__Task brief__
How many lines in the material below contain the word "Screen"? Reply with the number alone.

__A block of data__
<<<<
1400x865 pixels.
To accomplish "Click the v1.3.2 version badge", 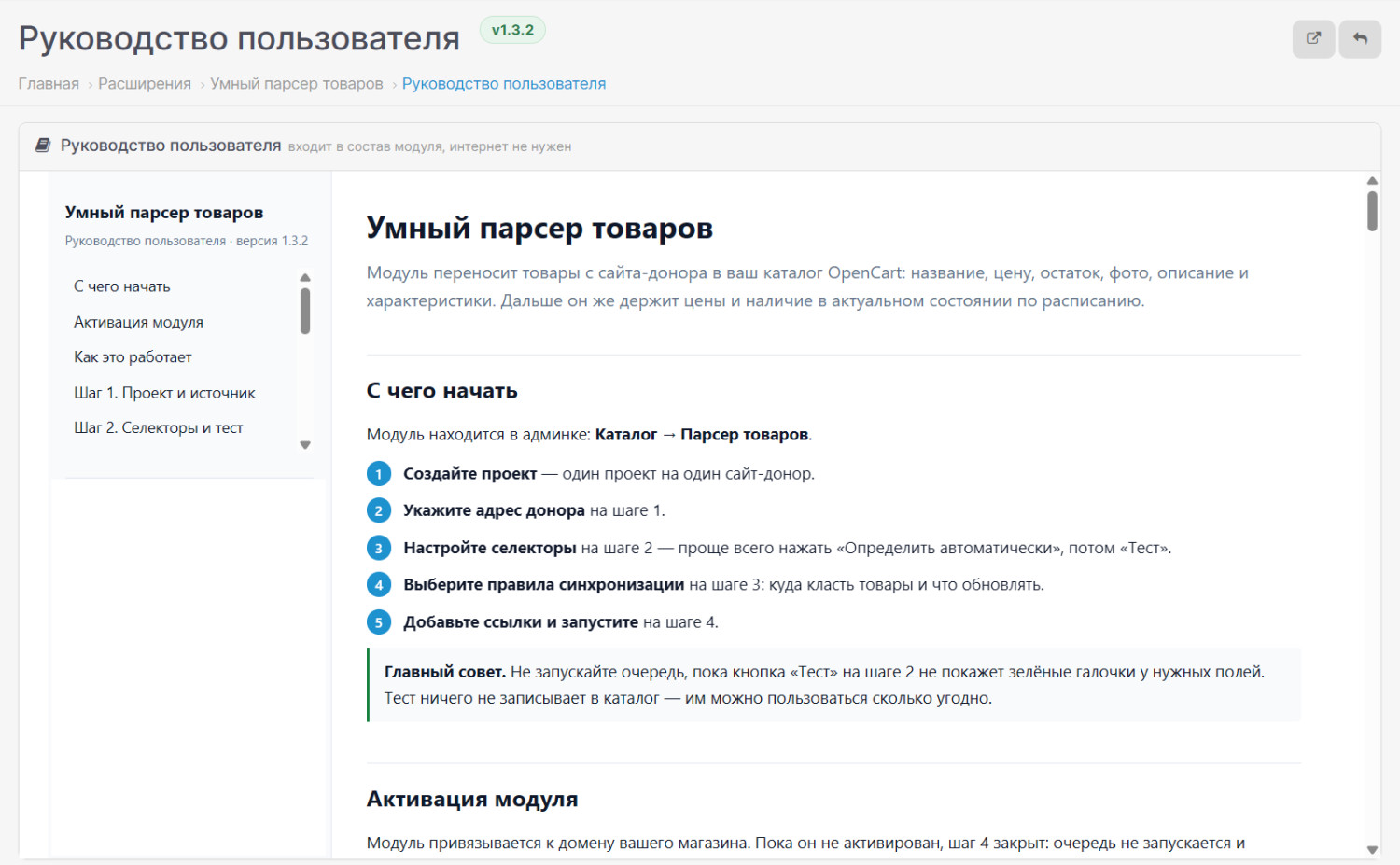I will (x=512, y=30).
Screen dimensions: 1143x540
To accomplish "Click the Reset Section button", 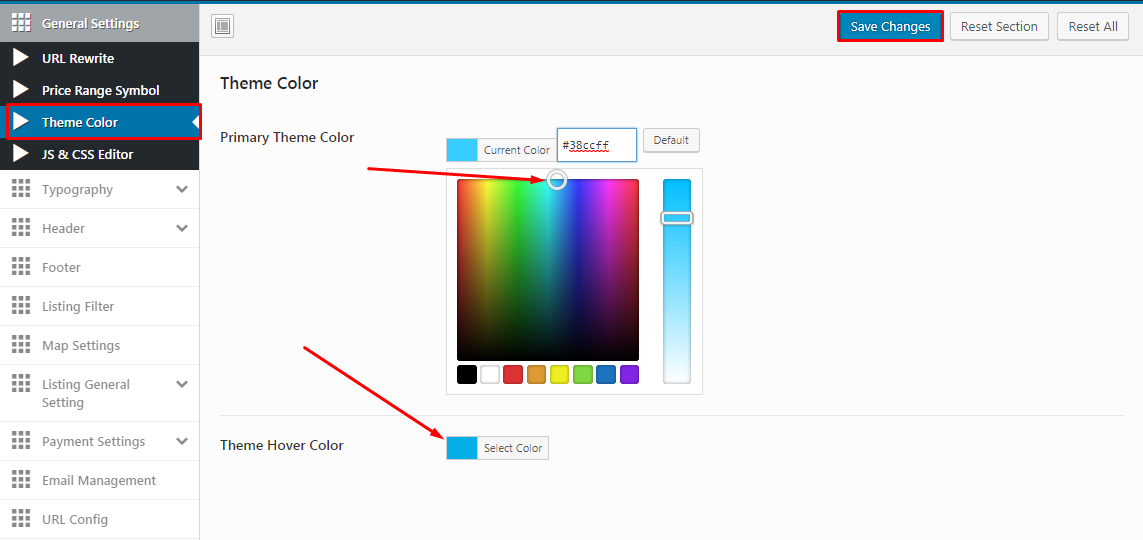I will (999, 27).
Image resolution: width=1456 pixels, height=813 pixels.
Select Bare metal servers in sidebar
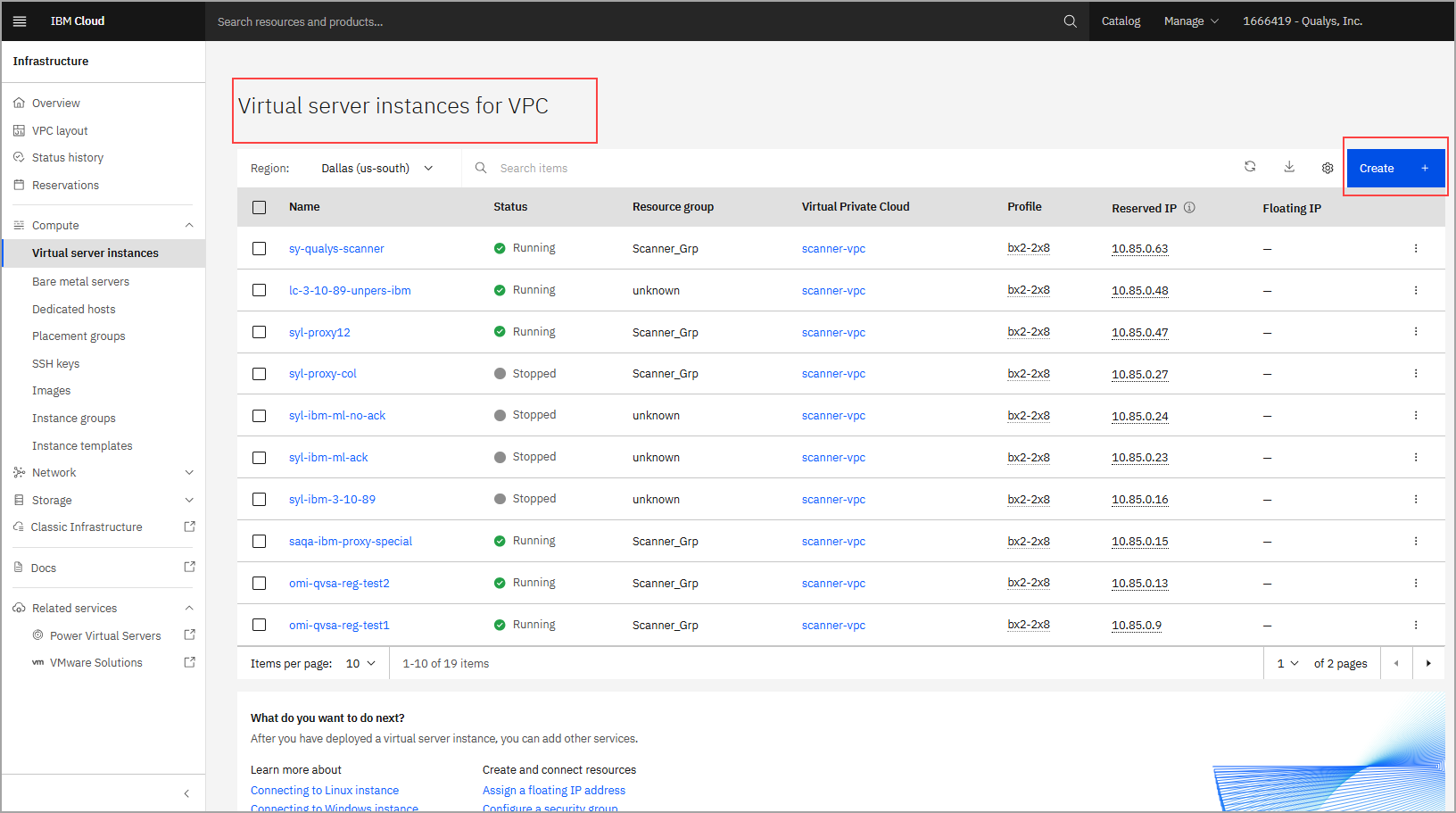click(80, 282)
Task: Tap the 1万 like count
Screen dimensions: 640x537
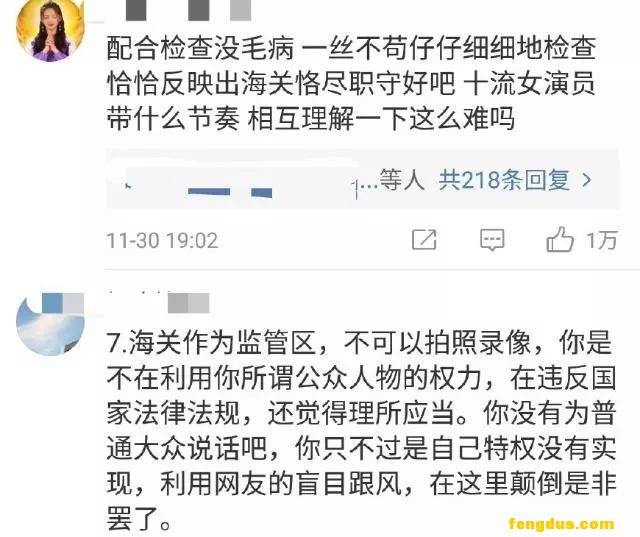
>>>>
__Complete output__
2